A cantilever of uniform strength σ, having rectangular section of constant breadth b but variable depth d is subjected to a UDL throughout its length. If the depth of the section is 150 mm at the fixed end, then what is the depth of the middle of the length of cantilever
a)
150 mm
b)
100 mm
c)
75 mm
d)
125 mm
|
Aditi Sarkar answered |
A cantilever of uniform strength is a beam that is fixed at one end and extends horizontally, with a cross-sectional area that remains constant throughout its length. This means that the beam has the same strength and stiffness at every point along its length, making it ideal for supporting loads that are distributed evenly across its surface.

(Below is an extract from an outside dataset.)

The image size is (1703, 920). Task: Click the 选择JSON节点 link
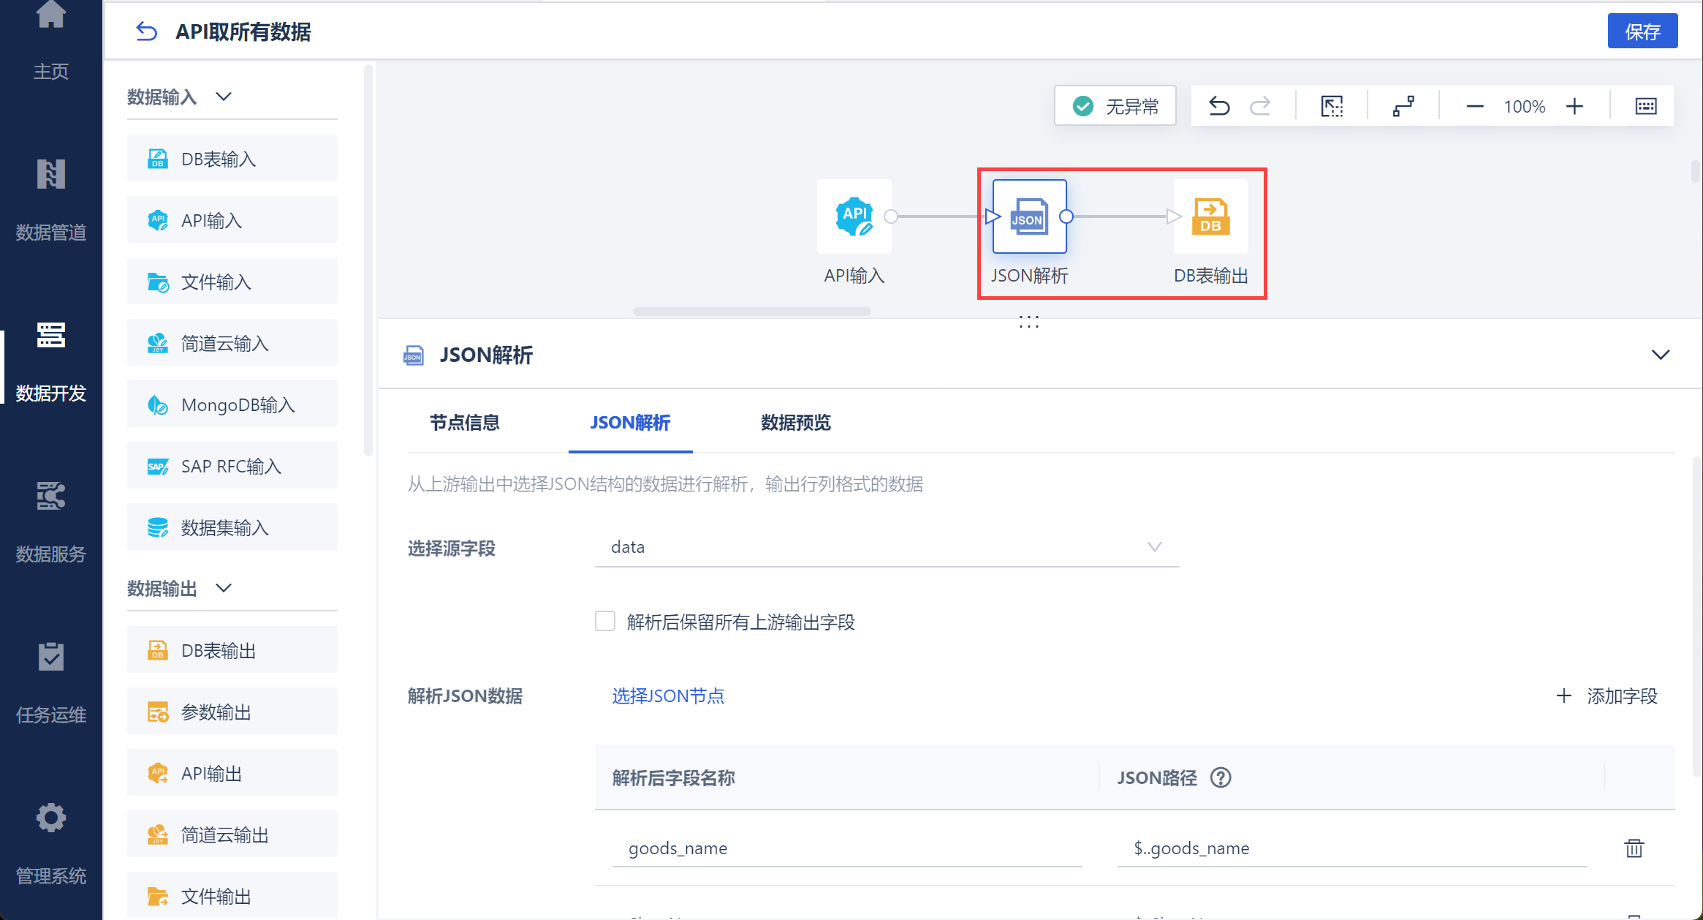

The strength of a cantilever beam is determined by its cross-sectional area, material properties, and length. The longer the beam, the greater the bending moment that it can withstand before it fails. The material properties of the beam, such as its modulus of elasticity and yield strength, also play a significant role in determining its strength.
A cantilever beam of uniform strength is often used in construction applications, such as in the design of bridges, buildings, and other structures. These beams can be made from a variety of materials, including steel, concrete, and wood, depending on the specific requirements of the project.
In summary, a cantilever of uniform strength is a strong and stable beam that can support loads evenly across its surface, making it a popular choice for many construction applications.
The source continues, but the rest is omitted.